The paper evaluates BiGANs through unsupervised feature learning tasks on permutation-invariant MNIST and high-resolution ImageNet datasets. The results on MNIST show that BiGANs perform comparably to traditional autoencoders and other GAN-based methods in terms of nearest neighbor classification accuracy. For ImageNet, qualitative analyses present samples generated by BiGANs, reconstructions from these samples, and learned convolutional filters that highlight their effectiveness in learning robust features.

Moreover, transfer learning experiments demonstrate the versatility and robustness of BiGAN representations. When transferred to ImageNet classification, and PASCAL VOC classification, detection, and segmentation tasks, BiGANs showcase competitive performance against contemporary self-supervised methods.

Implications and Future Directions

BiGANs present a generalizable approach to unsupervised feature learning, removing the necessity for domain-specific modifications. This framework is particularly promising for tasks where supervisory signals are scarce or unavailable. Given their demonstrated capability and theoretical foundations, BiGANs are robust competitors to sophisticated self-supervised approaches that exploit domain-specific cues, such as context prediction and video sequence learning.
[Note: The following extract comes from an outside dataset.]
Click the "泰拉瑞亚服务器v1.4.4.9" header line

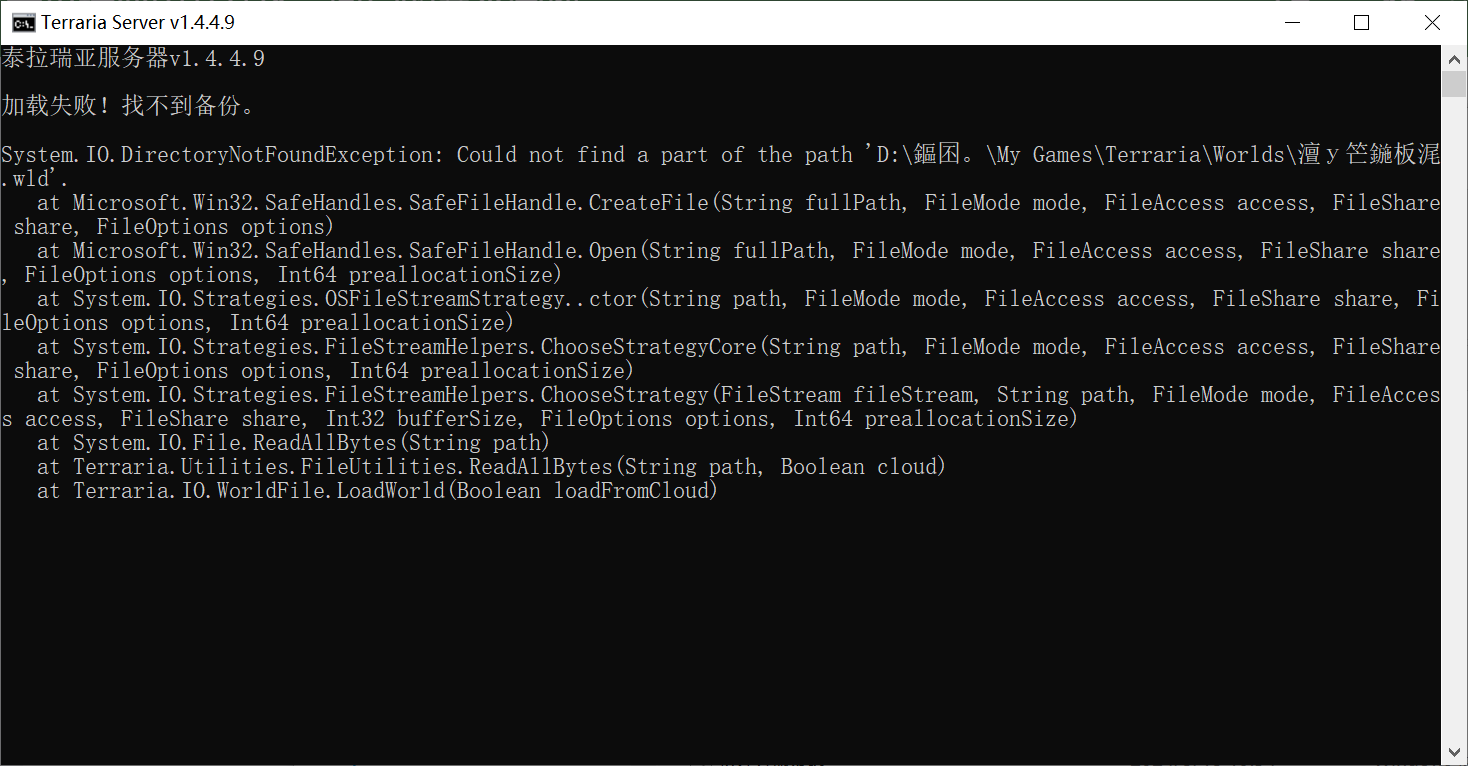pyautogui.click(x=133, y=59)
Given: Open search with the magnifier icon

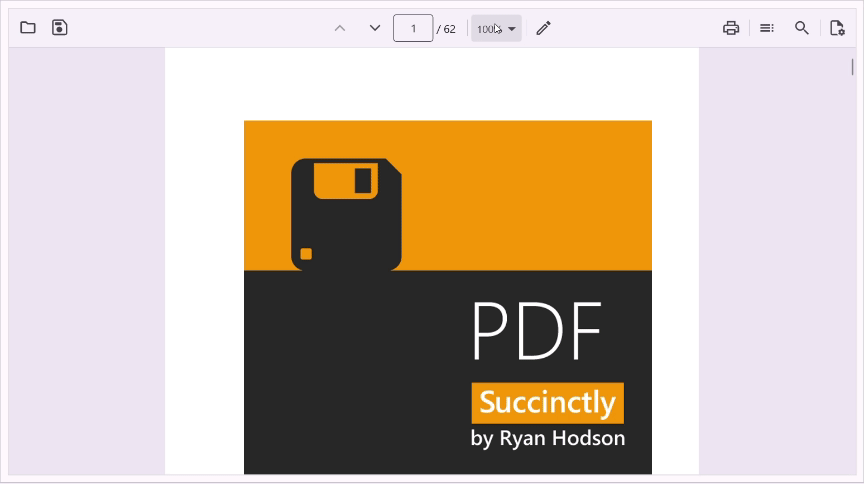Looking at the screenshot, I should [802, 28].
Future research can explore enhancements in the structural design of the generator and encoder for better image synthesis and feature learning. Additionally, expanding this framework to other data types and domains like text and audio could be a potential direction, leveraging the encoder-generator pair's ability to learn effective representations in a purely unsupervised manner.

Conclusion

The paper introduces Bidirectional Generative Adversarial Networks (BiGANs), a powerful framework for unsupervised feature learning that addresses a critical gap in traditional GANs. Through the introduction of an encoder, BiGANs successfully map data back to latent space, providing meaningful feature representations. The theoretical and empirical analyses convincingly demonstrate the utility and effectiveness of BiGANs across diverse datasets and tasks, laying the groundwork for future advancements in unsupervised learning methodologies.